This morning I'd like to speak more personally than I normally do. During my candidating week, the two sermons I offered were polished oratory meant to impress you with my ministerial talents. It seemed much more important to show you I could do the job rather than explain why I wanted the job.
Now that I'm here, I want you to know why I said yes. My reasons will connect who you are, who I am, and what I believe we can do and be together.
The process of searching for a new minister is very difficult and sometimes unsuccessful. It took this congregation two years to find the right one. For those of you who are new or were not active in the search process, you may be wondering how I was selected as your candidate last winter.
The right to call, retain and fire a minister resides completely in the hands of this congregation. This deeply revered tradition goes back 400 years to the time of the Pilgrims who claimed this right rebelling against the ecclesiastical authority of the Anglican church in England. Today, at any one time, there are several hundred Unitarian Universalist ministers and congregations looking for each other.
In the bad old days, the head of the Unitarian Association Department of Ministry would hand pick a minister and send him to a congregation for their inspection and approval. Today, the picking process has become much more elaborate and inclusive. Now a congregation gets a list of names selected to match their individual criteria.
But before congregations get a list, they must do some institutional introspection and figure out what they want in a minister. Because each Unitarian Universalist congregation is autonomous, each has developed a different character and composition. Some in New England retain a Christian identity. Others in the Midwest cherish their Humanism. Some have a strong Feminist, Buddhist or Pagan component to the congregation. The location: rural, suburban, or urban, can have a significant impact on congregational focus. The minister being sought must understand, appreciate and be interested in working with these congregational characteristics.
Just as our congregations are different, so are our ministers. Both minister and congregation have a dream in their mind of who would be a perfect congregation to serve and the perfect minister to serve them. It is the job of the UUA Settlement Director in Boston to bring the two together.

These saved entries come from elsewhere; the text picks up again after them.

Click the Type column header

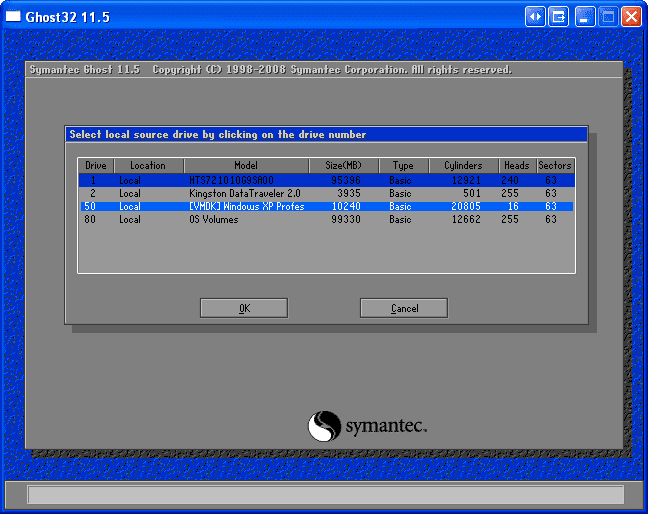[403, 165]
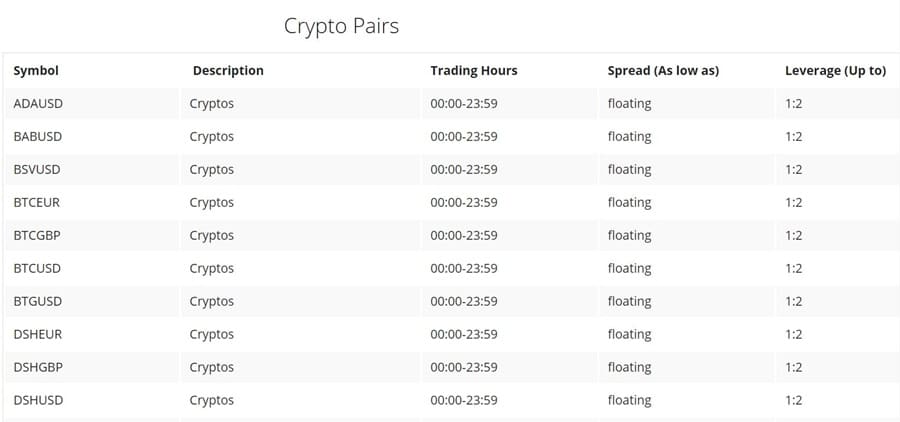Click the BTCEUR Cryptos description cell
The width and height of the screenshot is (900, 422).
(212, 202)
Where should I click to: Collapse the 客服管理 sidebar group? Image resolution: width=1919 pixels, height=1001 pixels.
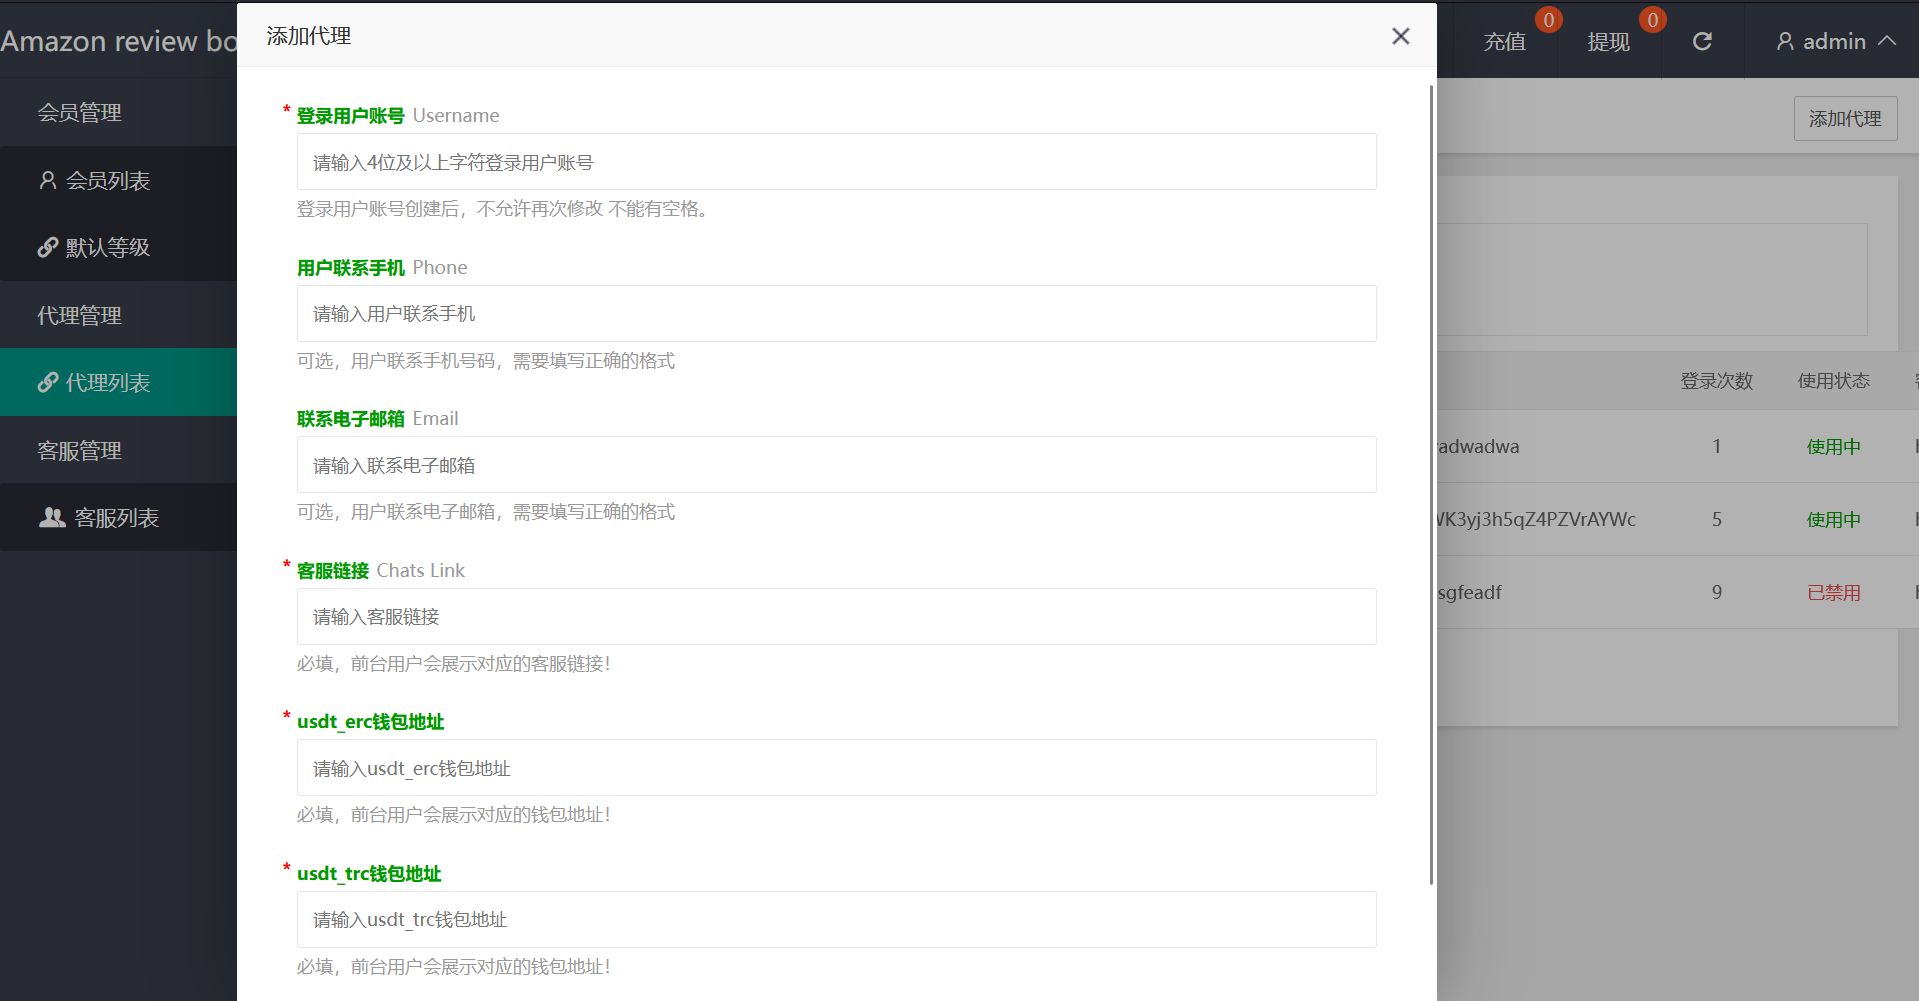pyautogui.click(x=80, y=451)
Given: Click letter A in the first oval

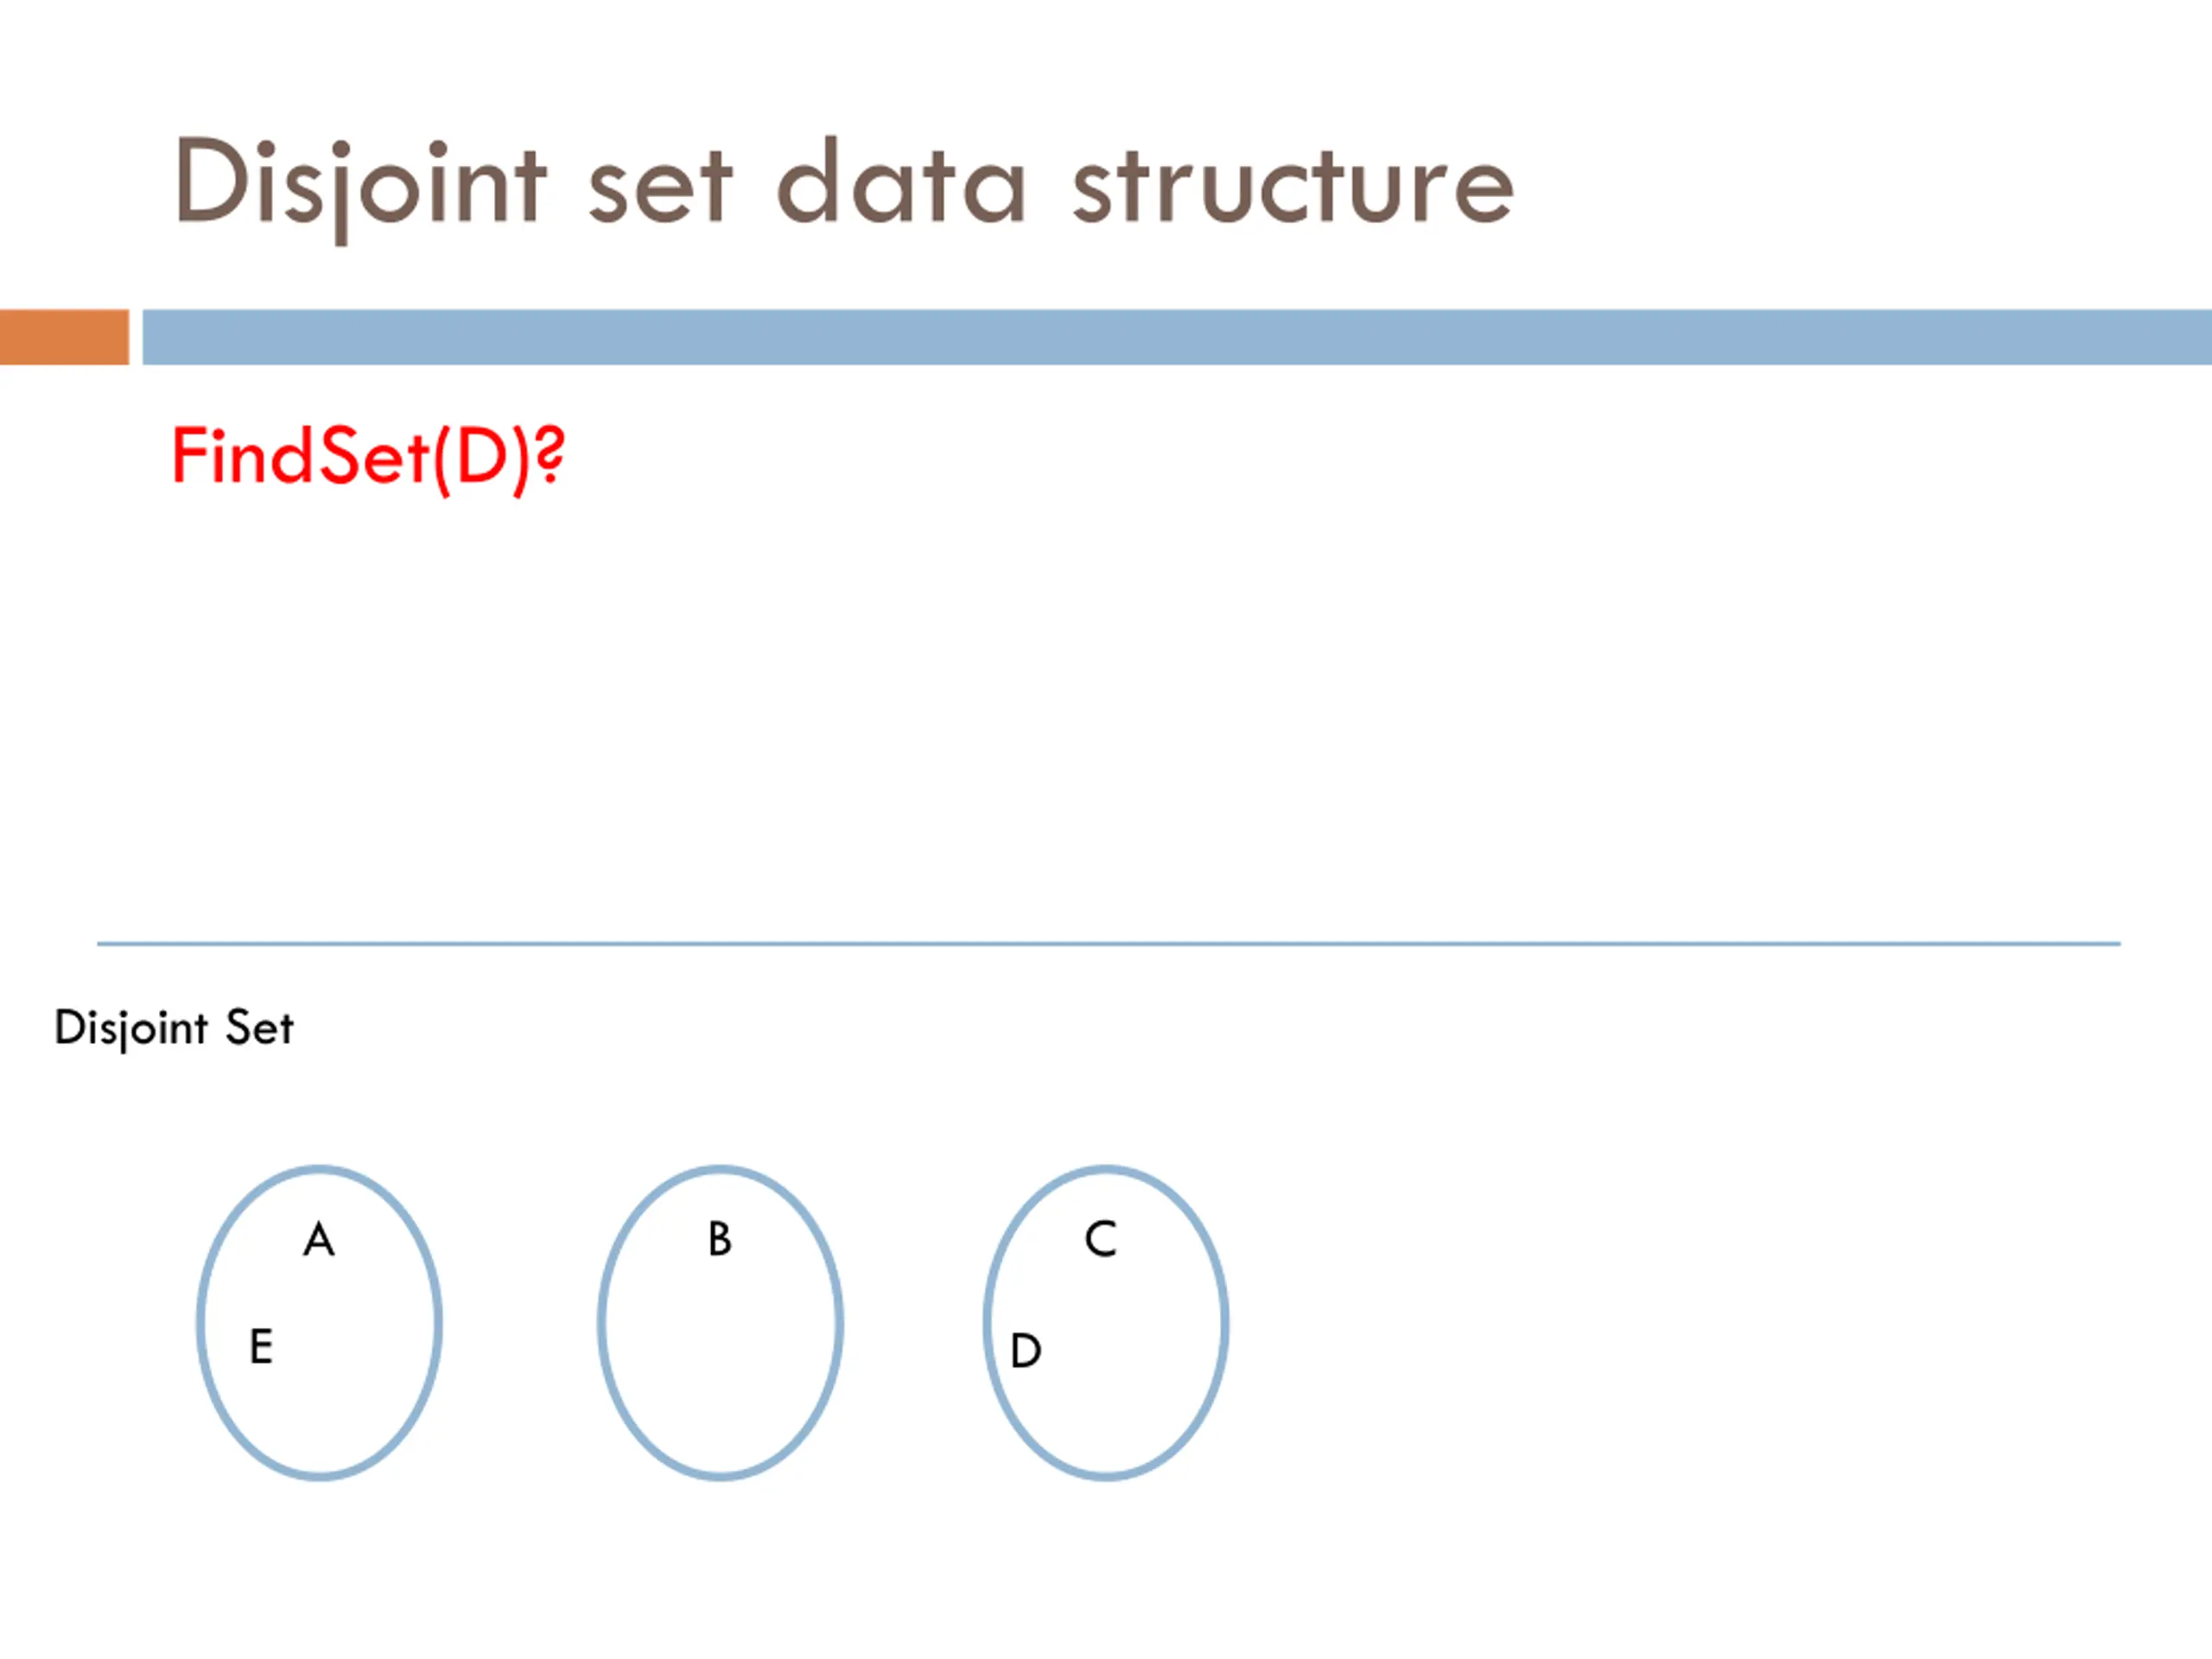Looking at the screenshot, I should (x=319, y=1240).
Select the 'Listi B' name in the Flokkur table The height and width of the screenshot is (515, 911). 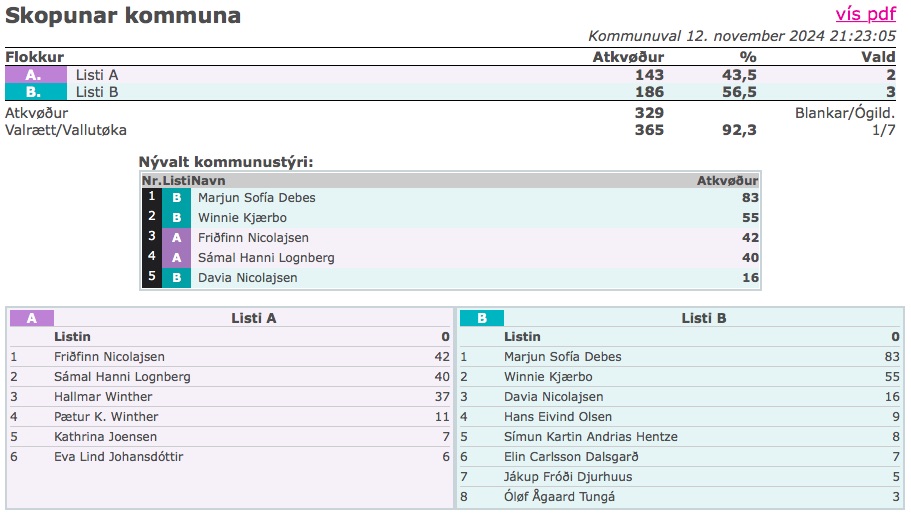tap(97, 92)
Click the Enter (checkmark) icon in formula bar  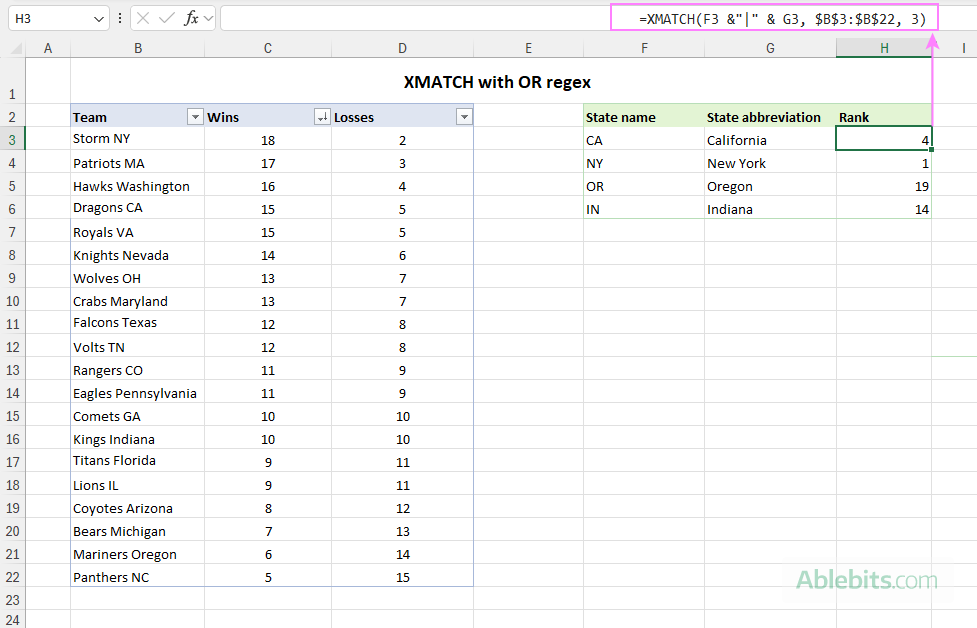tap(166, 17)
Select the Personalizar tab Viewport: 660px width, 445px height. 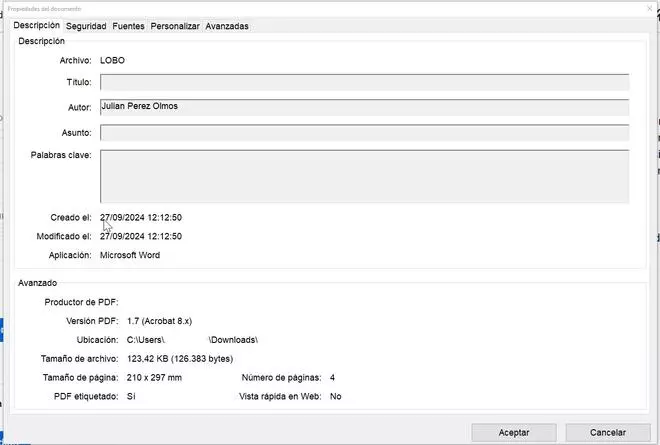[174, 26]
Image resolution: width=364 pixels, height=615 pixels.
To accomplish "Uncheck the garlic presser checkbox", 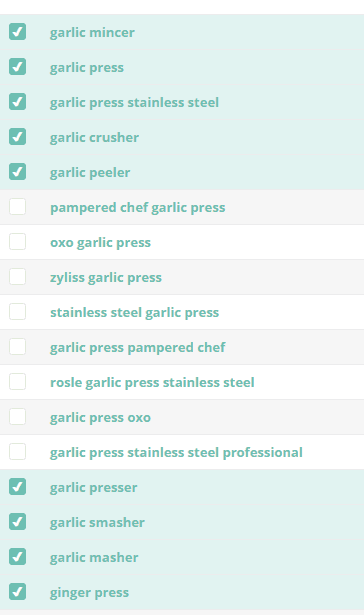I will [x=18, y=486].
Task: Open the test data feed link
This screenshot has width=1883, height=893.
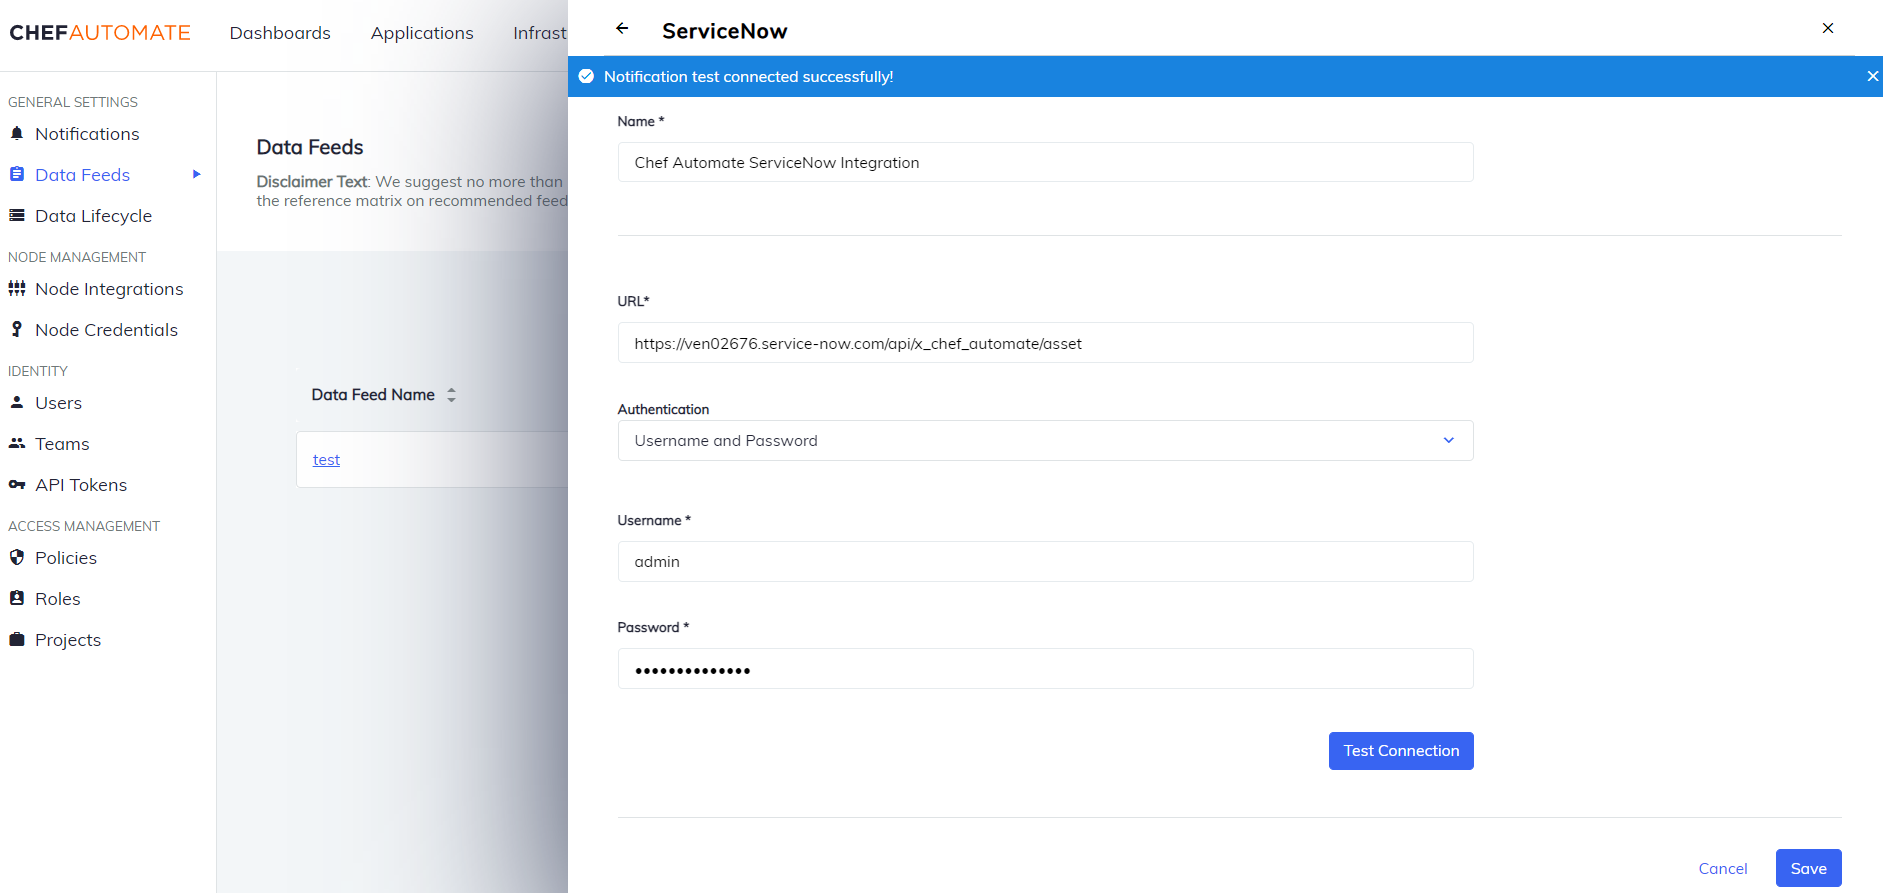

This matching process isn't easy. There is an instructive story about a Christian church in need of a new pastor. They decided to consult the Bible to come up with the profile of their perfect minister. From an analysis of Biblical leaders, teachers and prophets, they narrowed the list down of the necessary qualities to fill the position. They developed a scratch sheet as they dropped potential candidates:
NOAH: No, he has 120 years of preaching experience, but no converts.
MOSES: He stutters; and his former congregation says he loses his temper over trivial things.
ABRAHAM: He took off to Egypt during hard times. We heard that he got into trouble with the authorities and then tried to lie his way out.
DAVID: He has an unacceptable moral character. He might have been considered for minister of music had he not 'fallen' with Bathsheba, Uriah's wife.
SOLOMON: He has a reputation for wisdom but fails to practice what he preaches.
JEREMIAH: He is too emotional, alarmist; some say a real "pain in the neck."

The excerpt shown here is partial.